Power Dynamics in Evangelicalism

Evangelicals treat people like shit. Almost every relationship between evangelicals turns into something parasitical where the dominant one feeds off the weaker one. You see this between parents and children in the quiverfull movement, where the children’s interests are trampled to enhance the ego and power of the parents, usually the man. You see it in most evangelical marriages, where the man either rules by naked power, threats, and sometimes violence, or the woman rules by manipulation, nagging, and withholding sex. You see it between pastors and congregations where the pastor uses guilt leveraging to control the behavior of the sheep.

These mechanisms for turning any human relationship into a power struggle are built into evangelicalism at every turn. On the one hand, you have a sexual ethic meant to shepherd men into monogamy, which decidedly plays to the woman’s advantage. On the other hand, you have gender roles, which is the man’s way of fighting back: I’m the man, I’m in charge. Suck it. Which gender plays the role of abuser varies from church to church, but you can usually tell right away which gender is in charge. This is the real battle line of evangelicalism, not calvinism or courtship or any of those silly little fights they always have. At root it’s a struggle for power, and all the little rules are the weapons people use to get the power for themselves.

At some point if you’re honest with yourself you’ve got to look for a better way to live. I can control my sex drive without having to wait until marriage. I can stand up to women without hiding behind gender roles. When I have kids, I’m pretty sure I’ll be able to earn their respect without having to abuse them emotionally, physically, and sexually (I consider spanking sexual abuse).

It’s truly disgusting and it only works on people who allow themselves to be abused, which means they have serious problems to start out with. This actually brings me to my larger beef with Christianity in general. Evangelicalism is Christianity for people who don’t know how to draw boundaries – but if you know how to draw boundaries, you’re not a true Christian. The people who swallow the “give everything to Jesus” and “don’t close off any part of your heart to Jesus” bullshit are the ones who suffer the most, because those are the guilt mechanisms that evangelical authorities use to gain power over people’s minds. All a “normal” Christian is is someone who SAYS they’ve given everything to Jesus but really haven’t. They’ve put him in a nice little box in their minds where him and his religious crazy can’t get out and mess up their lives, and they keep him fenced in by these little things called boundaries. The evangelicals really do give it all to Jesus. And their lives go to shit. I’ve seen it over and over and over again. Which means that what they’re opening up the most vulnerable part of their minds to is not a benevolent God who wants to renew and restore them, it’s a bunch of dirty scumbags who just want control.


Theism

My belief in God has basically come down to nothing more than two songs: “All Things New” by Steven Curtis Chapman and “Everlasting God” by Lincoln Brewster.

I used to love Christian music. There was just something about it, that, if you let yourself, you could lose yourself in. A sort of delicious freedom, something that made everything else fall away except the fact that God unspeakably, desperately loved you. Christian music brought me to my knees, overcome by the fact that somebody so powerful and infinite could love me so deeply. It was sublimely beautiful. It was what first led me to pick up a guitar, the idea that maybe, if I practiced hard enough, I could eventually capture the immense beauty of who God really is and convey that to people.

Of course, this was clouded the moment the music faded away by all the rules and insanity of evangelicalism, to the point where it destroyed the effect of the music and now it’s all just a bunch of triggers.

● What you need to do
A: Copy the passage of the evangelicalism essay starting at "These mechanisms for" and ending at "power for themselves.".
B: Please arrange the lines of the listing starting at the line that contains "You are a GUI" and ending at the end of the listing as a JSON list of strings, one string per line, with blank lines and pictures left out.

Dataset excerpt:
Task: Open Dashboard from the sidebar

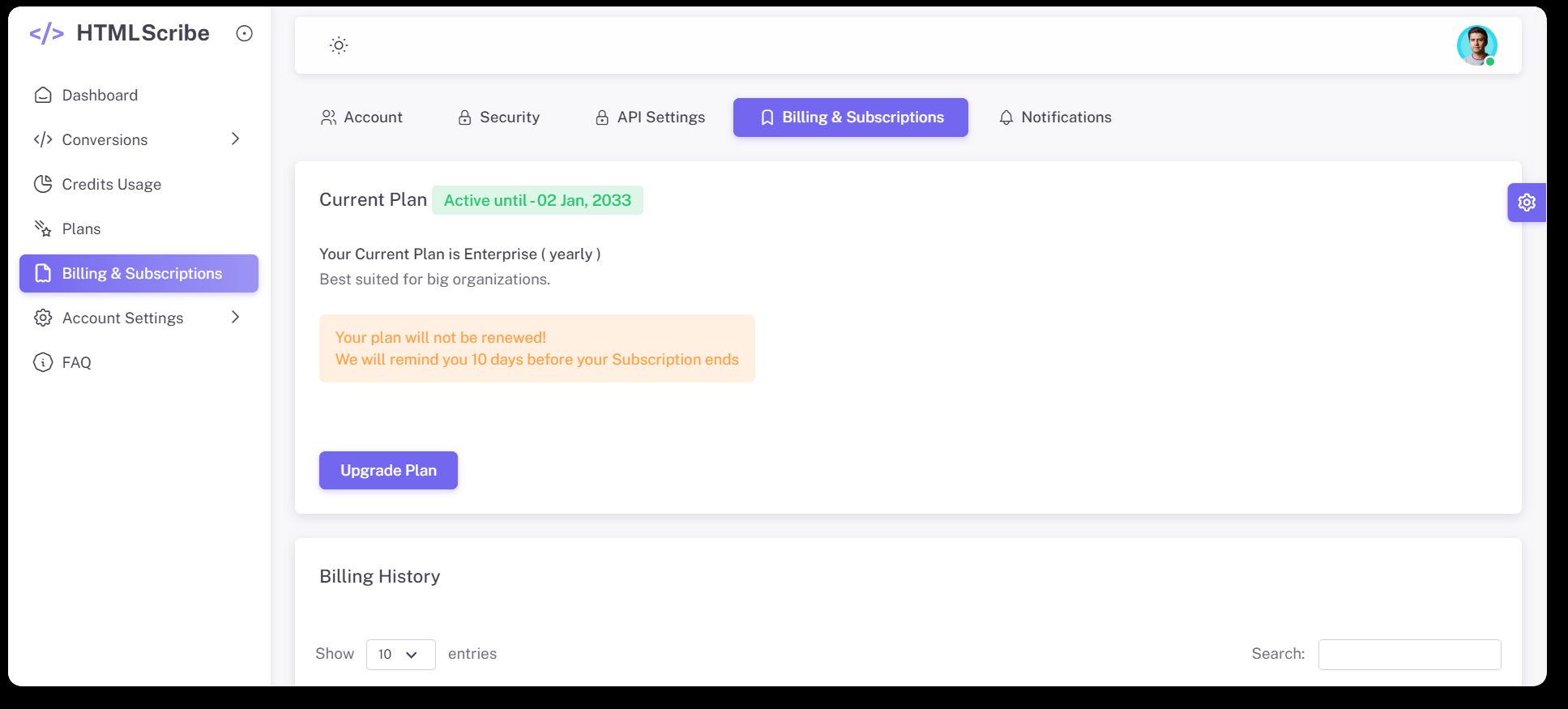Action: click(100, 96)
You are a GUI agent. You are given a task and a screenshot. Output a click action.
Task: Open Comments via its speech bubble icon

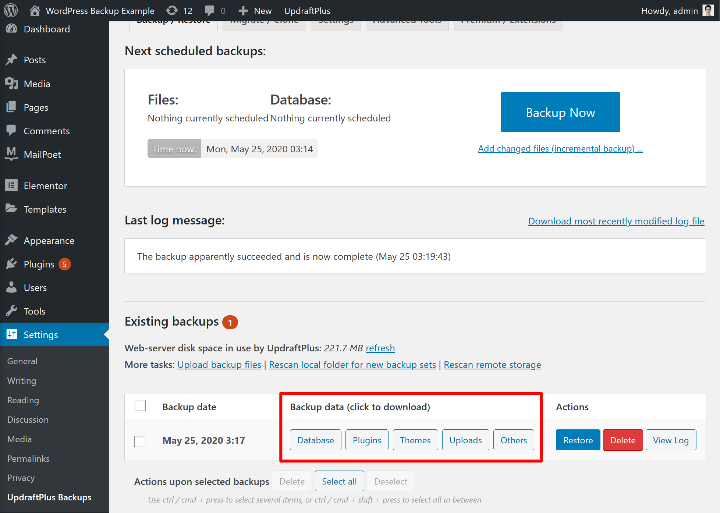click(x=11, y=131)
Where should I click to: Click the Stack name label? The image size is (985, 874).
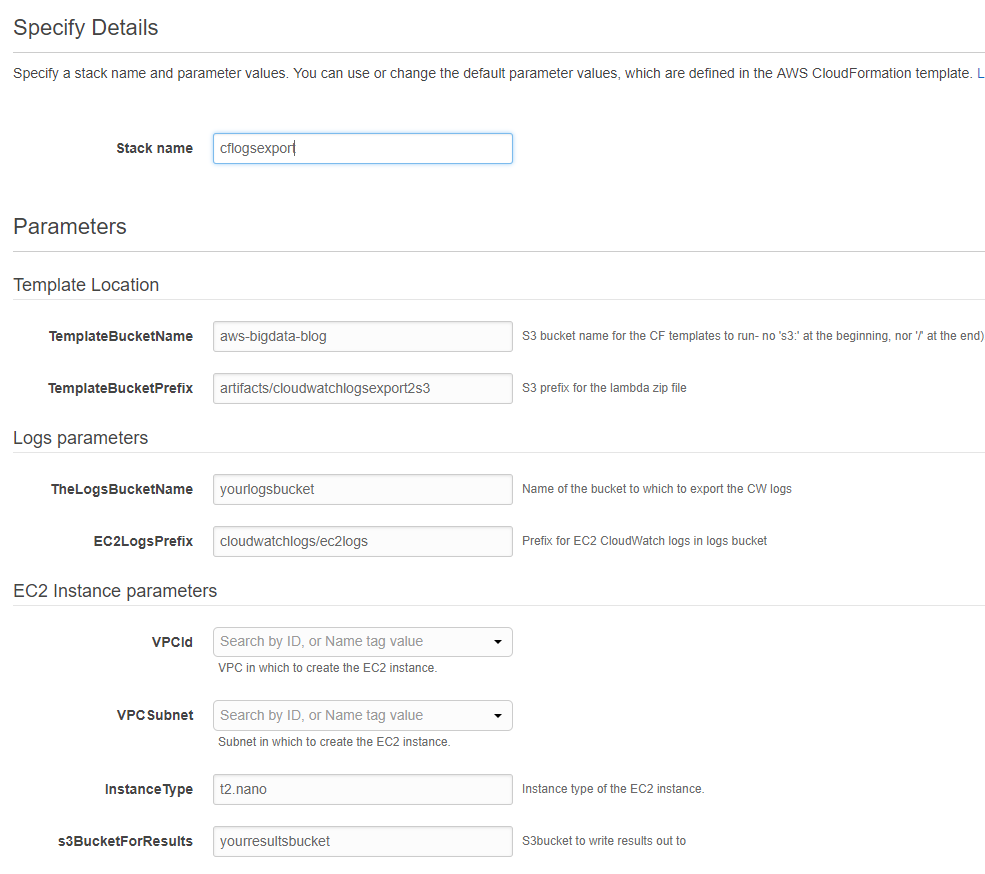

● Per-task outputs
A:
These mechanisms for turning any human relationship into a power struggle are built into evangelicalism at every turn. On the one hand, you have a sexual ethic meant to shepherd men into monogamy, which decidedly plays to the woman’s advantage. On the other hand, you have gender roles, which is the man’s way of fighting back: I’m the man, I’m in charge. Suck it. Which gender plays the role of abuser varies from church to church, but you can usually tell right away which gender is in charge. This is the real battle line of evangelicalism, not calvinism or courtship or any of those silly little fights they always have. At root it’s a struggle for power, and all the little rules are the weapons people use to get the power for themselves.

B:
[
  "You are a GUI agent. You are given a task and a screenshot. Output a click action.",
  "Task: Open Comments via its speech bubble icon",
  "click(x=11, y=131)",
  "Where should I click to: Click the Stack name label? The image size is (985, 874)."
]